Compared to the villains in previous Batman movies, the Riddler functions somewhat differently in The Batman. He doesn't have a movie-stealing presence like, say, Heath Ledger's Joker in The Dark Knight, because Reeves didn't want the rogue to take over the film. The focus had to remain on Batman. Nevertheless, the Riddler does present a unique threat to the Caped Crusader.

"The Riddler is omnipresent, but almost as a ghost," says Reeves. "When I came up with the idea that the Riddler would be sending correspondence to Batman, [what] was captivating to me was if you're a character whose mode is to work as a symbol, be anonymous, to come out of the shadows, nobody is supposed to know who you are; your power comes from the fact that you're anonymous. Then suddenly someone starts to rob you of your anonymity, you start to lose a bit of your power and it starts to unsettle you."

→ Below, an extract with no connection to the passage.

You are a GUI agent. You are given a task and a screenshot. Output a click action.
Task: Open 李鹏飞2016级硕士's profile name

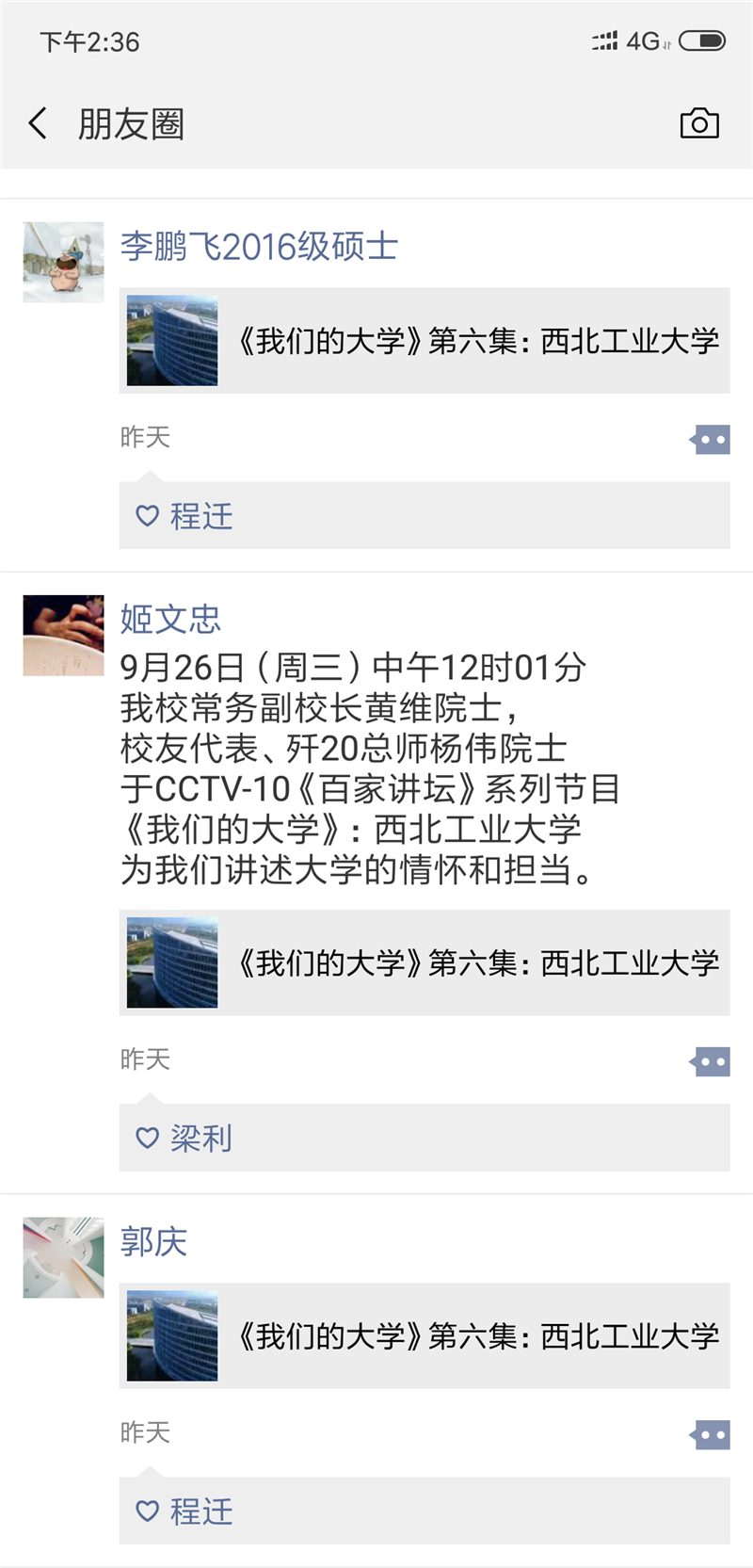coord(259,247)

Reeves continues: "The flip side of that is that by withholding the Riddler, he had more power, he was more unsettling. He felt like a ghost throughout the whole movie, this kind of presence that you never knew where he would show up and how he was affecting things. And that that mystery would put Batman in a very vulnerable position because he didn't understand from where and how and what the Riddler was acting."

The Batman trailer opens with Dano's favorite scene in the movie.

While the Zodiac killer was a major reference point for Reeves — especially for his look, which was inspired by drawings of the real killer — Dano didn't think about his rogue in those terms. "I always felt instinctually that the Riddler is just so much more than that in terms of his intent and purpose, so I didn't get too into the Zodiac Killer, frankly," says Dano, who didn't base his performance on a specific comic book either.

Even though the Love & Mercy actor had high hopes for the movie, he still can't believe how much fun he had in his first foray into the world of superheroes. "It's funny to be in something that has this much fan culture and fervor around it. And to my surprise, I'm really enjoying it," says Dano. He especially loved shooting the moment when the GCPD and Batman surround the Riddler at a diner, which is the first shot of the trailer. "Seeing what Matt was doing, what the camera was doing, and Rob out the window...It just felt like, 'F---, this is making a movie. Like capital M movie.'"

The Batman opens in theaters March 4.